To people asking for referrals: I only refer people I am familiar with.
How to connect with me: If you need coaching, career advices, or a connection for future collaboration, please clearly state in your message via email or LinkedIn. Directly connecting me via social media without a referral will be ignored.
I obtained my B.Eng in Computer Science at the University of Hong Kong and M.S. in Computer Vision at Carnegie Mellon University. My past undergraduate and graduate research focused on Artifical Intelligence, Computer Vision, Deep Learning, and Computer Graphics, with paper published at SIGGRAPH, IEEE GRSL (feat. on cover, 2018), and ACCV (Best Application Paper Award, 2018).

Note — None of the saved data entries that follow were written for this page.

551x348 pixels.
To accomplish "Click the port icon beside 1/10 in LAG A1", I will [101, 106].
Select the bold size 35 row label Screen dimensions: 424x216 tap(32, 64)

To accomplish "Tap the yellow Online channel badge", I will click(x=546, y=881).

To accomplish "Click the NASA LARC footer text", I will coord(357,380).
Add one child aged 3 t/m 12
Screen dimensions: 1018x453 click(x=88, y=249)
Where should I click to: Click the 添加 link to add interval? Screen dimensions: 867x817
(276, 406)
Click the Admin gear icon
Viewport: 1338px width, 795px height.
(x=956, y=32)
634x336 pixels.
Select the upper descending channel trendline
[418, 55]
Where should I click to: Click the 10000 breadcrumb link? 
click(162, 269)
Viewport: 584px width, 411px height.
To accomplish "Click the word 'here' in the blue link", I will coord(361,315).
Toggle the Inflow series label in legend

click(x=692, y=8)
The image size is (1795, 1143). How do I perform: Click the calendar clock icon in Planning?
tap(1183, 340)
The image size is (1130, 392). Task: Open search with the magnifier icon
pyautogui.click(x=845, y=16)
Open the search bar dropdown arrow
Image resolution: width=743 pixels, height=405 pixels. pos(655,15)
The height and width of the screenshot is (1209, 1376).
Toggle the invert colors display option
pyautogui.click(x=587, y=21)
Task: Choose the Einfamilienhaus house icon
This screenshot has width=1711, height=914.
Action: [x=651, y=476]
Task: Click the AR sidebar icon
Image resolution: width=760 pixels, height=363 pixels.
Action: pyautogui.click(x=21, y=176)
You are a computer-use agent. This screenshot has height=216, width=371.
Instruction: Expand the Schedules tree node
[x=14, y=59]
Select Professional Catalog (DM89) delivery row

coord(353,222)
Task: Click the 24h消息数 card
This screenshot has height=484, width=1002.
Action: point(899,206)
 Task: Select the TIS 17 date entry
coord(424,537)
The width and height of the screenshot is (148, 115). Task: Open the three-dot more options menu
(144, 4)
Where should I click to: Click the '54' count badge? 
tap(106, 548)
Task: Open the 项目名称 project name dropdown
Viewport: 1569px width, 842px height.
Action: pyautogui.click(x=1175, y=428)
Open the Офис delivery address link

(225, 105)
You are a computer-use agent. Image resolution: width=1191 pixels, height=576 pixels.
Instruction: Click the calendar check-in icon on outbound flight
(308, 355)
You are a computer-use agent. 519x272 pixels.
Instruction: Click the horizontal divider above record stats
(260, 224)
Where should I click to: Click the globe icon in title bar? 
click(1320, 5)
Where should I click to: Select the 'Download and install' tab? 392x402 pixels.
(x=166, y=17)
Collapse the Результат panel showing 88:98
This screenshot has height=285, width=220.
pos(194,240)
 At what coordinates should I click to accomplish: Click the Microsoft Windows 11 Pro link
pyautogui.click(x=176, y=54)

From early 2020 to late 2024, I was a Tech Lead and Senior Software Engineer at Waymo Perception team, shipping multimodal spatial-temporal algorithms and machine learning models to both the autonomous vehicles and the remote cloud services. I also led a part of the Perception system that utilizes large vision language models (VLMs) to improve Waymo's human-robot interaction and safety. I obtained 10+ spot bonuses by launching multiple impactful products and being a strong and caring team player.
In late 2024, I joined Apple. I have been researching, developing and deploying multimodal large language models (MLLM) on various Apple services and devices, also known as Apple Intelligence.
Although I mostly code for closed source projects (400k+ lines of code at Waymo), I also enjoy publishing open source code on GitHub, such as nanoGPT.jax and nanoDiffusion. I have been reviewing AI conference papers at AAAI, WACV, BMVC, etc. I provide LeetCode coaching for free.